Writer of Horror Fiction

Review of Steven Konkoly’s “The Jakarta Pandemic”

Alex Fletcher is a marine who left active duty eight years ago and is now a pharmaceutical rep with a bit of paranoia about the latest impending pandemic flu assault.  The year is 2013, and he has vivid memories of the pandemic of ’08 and the less noteworthy panic that occurred in ’12 after a swine flu outbreak.  Since he works for a pharma company that provides one of the leading flu treatments, it is essentially his job to pay attention to all the reports on how bad this new outbreak is likely to be.  That plus the fact that he spends much of his time with doctors who deal with infectious diseases on a regular basis, he is hunkering down for what amounts to the viral equivalent of World War III.

Alex is paranoid, and under regular circumstances might be considered somewhat of a flake.  He suffers from post traumatic stress after his time in Iraq, and his house is set up with all the fixin’s to prepare him for a long hold out against the flu with food, water, his own power supplies, and plenty of guns and ammo.  His plan is simple: isolate himself and his family from everyone else and they will make it through the flu outbreak just fine, even as the world crumbles around them.  Yep, Alex would be probably a bit wacky if it wasn’t for the fact that he is absolutely right about what is about to go down.

And despite Alex’s unheeded warnings to his neighbors to isolate themselves, stock up on food and water, things do go bad rather quickly for them, with food not getting delivered to grocery stores, hospitals getting filled up with flu patients, sickness running rampant and a danger of the power grid going out since less and less people are monitoring and maintaining it.  Essentially, Alex has predicted a crash of catastrophic proportions, and that is exactly what happens.  And with it, the natives get restless and turn their ire toward the most prepared member of their community.  Alex has good intentions, but refuses to be sucked into communal expectations that he play ball and share all his food and every last flu treatment he held on to before quitting his pharmaceutical job.  On top of that, scavengers have moved into Alex’s upscale suburban neighborhood in a desperate attempt to find food and shelter as riots and overall madness have driven them out of the bigger cities, and they are even more dangerous than the neighbors.

 The Jakarta Pandemic is a well laid out story of one man’s quest to keep his family safe during a devastating assault on their existence.  I read a lot of apocalyptic fiction, and while this doesn’t quite tip over into the realm of apocalyptic, it gives us a hefty dose of how the apocalypse could realistically occur in our world.  It does share some similarities with some of the other stories I read in that genre in that it shows how desperate people can become, and how hard the choices are when your family is at stake and so is your survival.  Alex reminds me of one of those guys on message boards who talks about how they’re prepared for the end of the world, whether it be by natural disaster, plague, or even zombies.

The action sequences are compelling in this book, though I wish there was more of them, and more drawn out tension between the main character and the people who confront him.  A lot of the tale is spent with the build up to the pandemic and the slow, boring days Alex and his family spend cloistered inside their home.  We are given only one perspective-Alex’s, and only find out what is happening to the outside world through his observations of the news on TV and via the internet.  It does help provide a sort of closed off perspective, because we as readers know nothing more than Alex does from minute to minute about what is happening in the wider world or even outside his house as they get buried deeper and deeper into the Maine winter.  Still, I did feel that parts of the story dragged and did wish for more of a psychological thriller showcasing more people like Todd, Alex’s on edge neighbor, and the man Alex dubs “Manson”.  I felt like the scenes where Alex was dealing with them crackled with energy and craved more of that in this story.
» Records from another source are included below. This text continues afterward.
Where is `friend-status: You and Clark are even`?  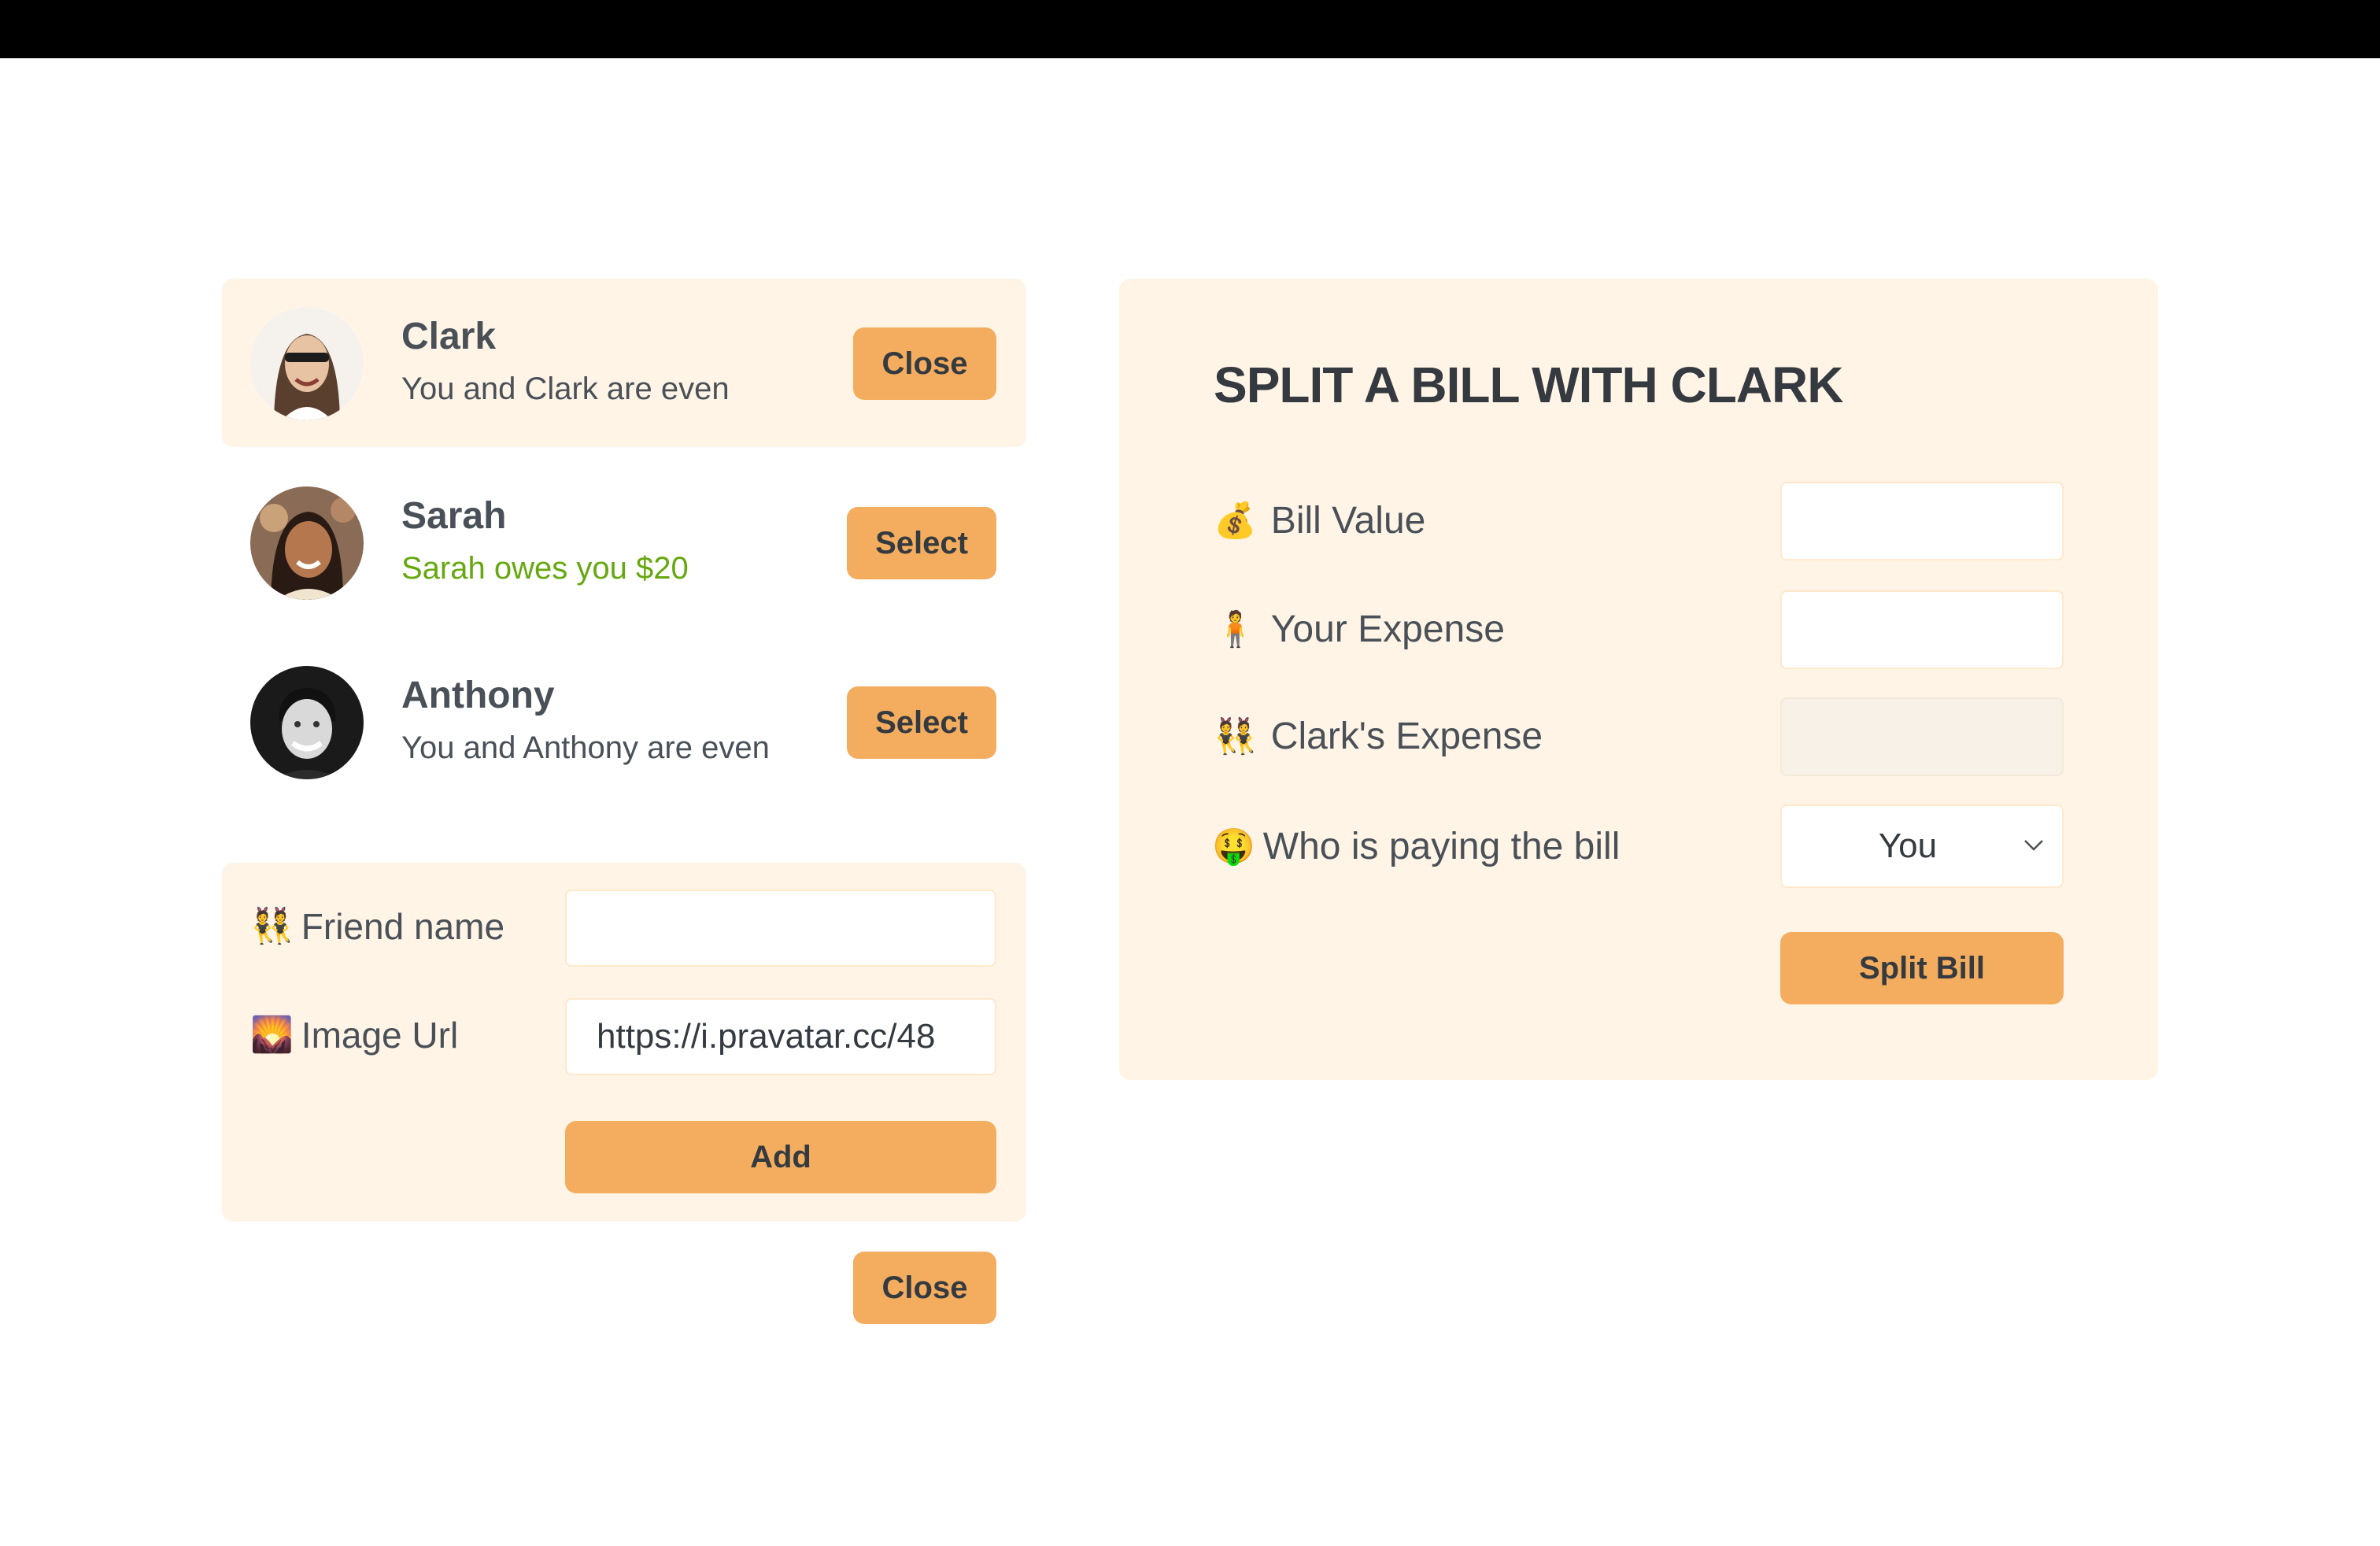 friend-status: You and Clark are even is located at coordinates (566, 389).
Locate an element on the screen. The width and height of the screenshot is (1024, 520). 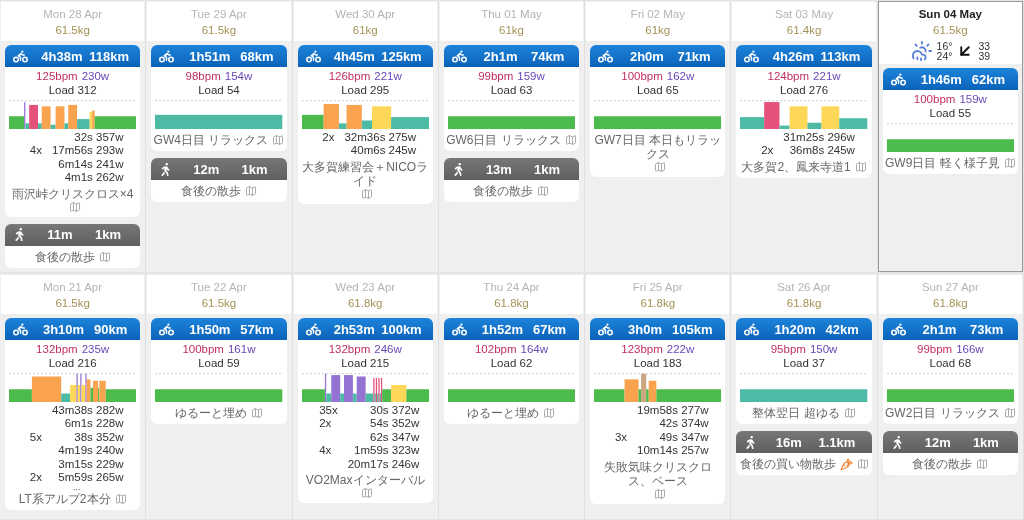
activity-card: 2h0m 71km 100bpm 162w Load 65 GW7日目 本日もリラックス is located at coordinates (658, 111).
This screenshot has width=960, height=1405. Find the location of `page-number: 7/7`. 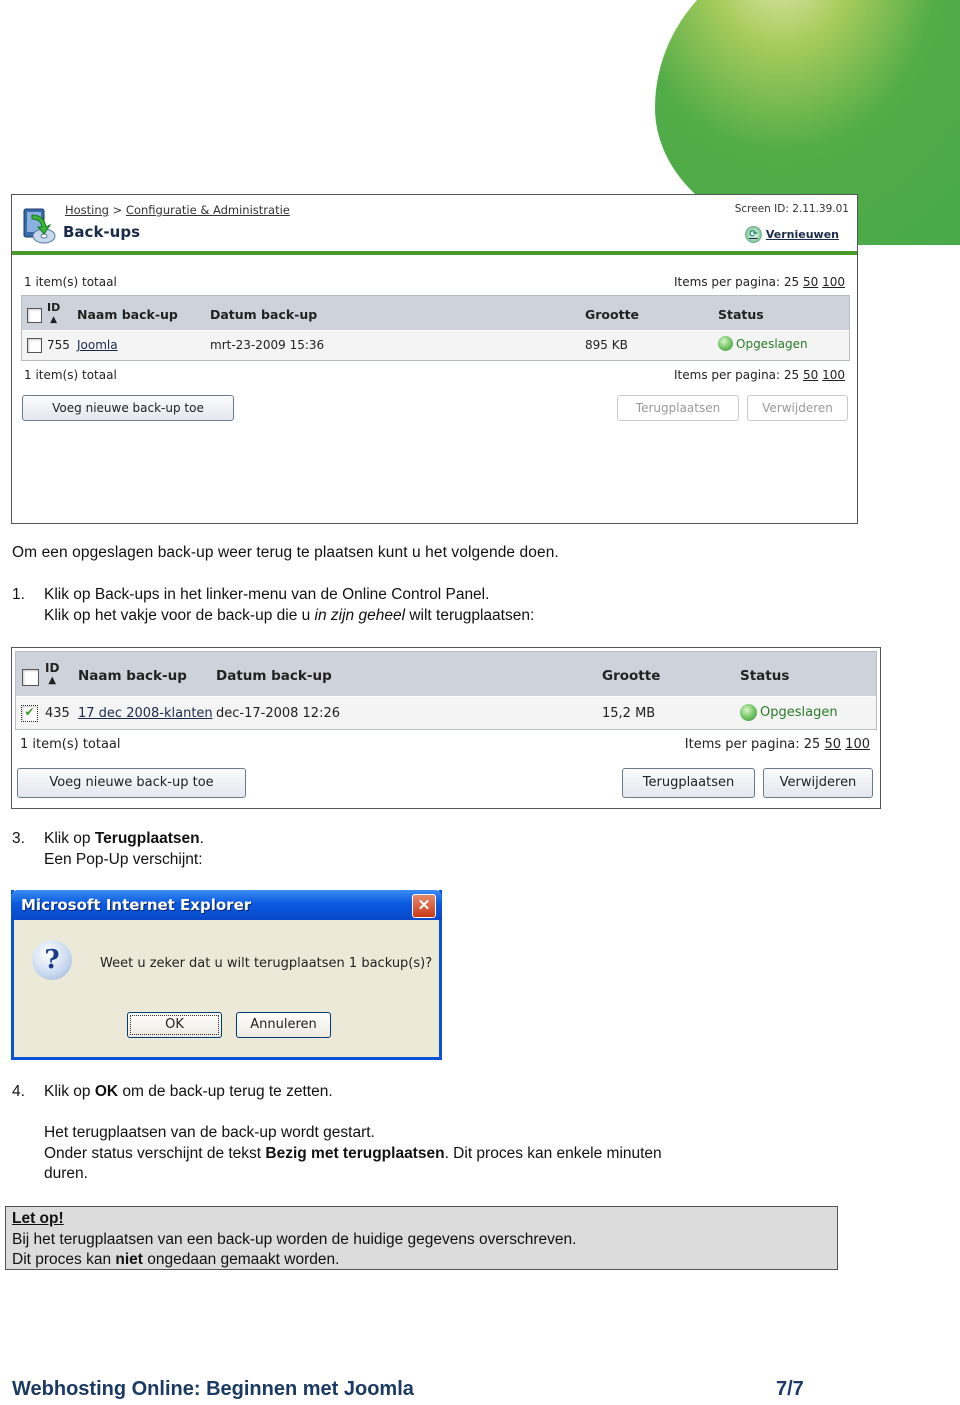

page-number: 7/7 is located at coordinates (790, 1389).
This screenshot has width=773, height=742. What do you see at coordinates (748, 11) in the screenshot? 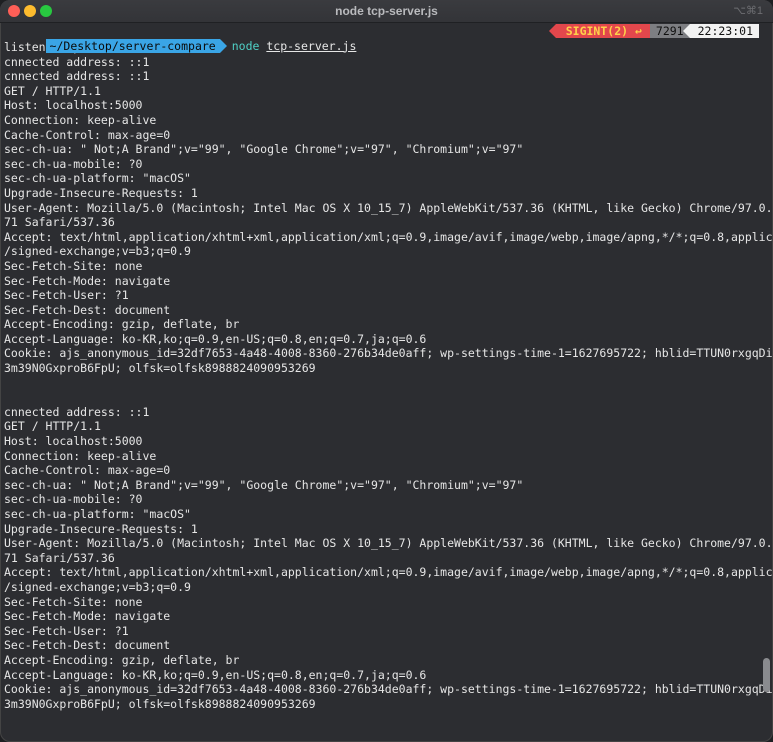
I see `window-shortcut-label: ⌥⌘1` at bounding box center [748, 11].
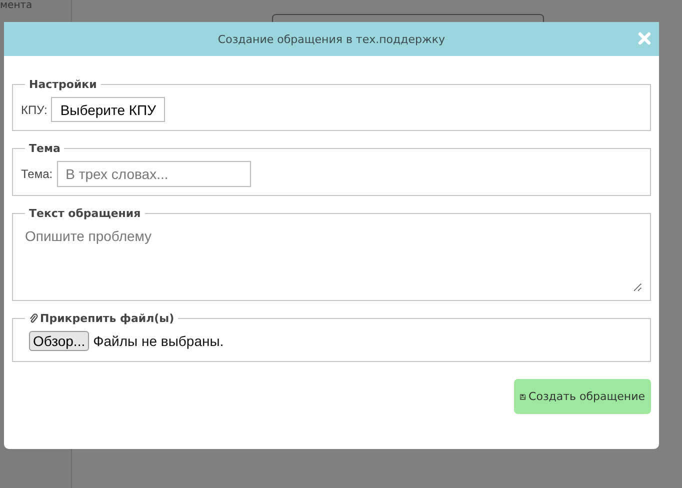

The bottom line is that this was a well thought out, entertaining story, though I was left wanting more interaction between Alex and his key rivals.  It is my understanding that this story was recently re-edited, so the typographical issues prior reviewers on Amazon brought up didn’t deflect from the story too much for me.  The only real issue I had was when the author slips into present tense on occasion, which was a distraction when the rest of the time he sticks with the traditional past tense.  Otherwise, the story kept my interest and was an enjoyable read about an intriguing subject that had a bitter and frightening dose of realism to it.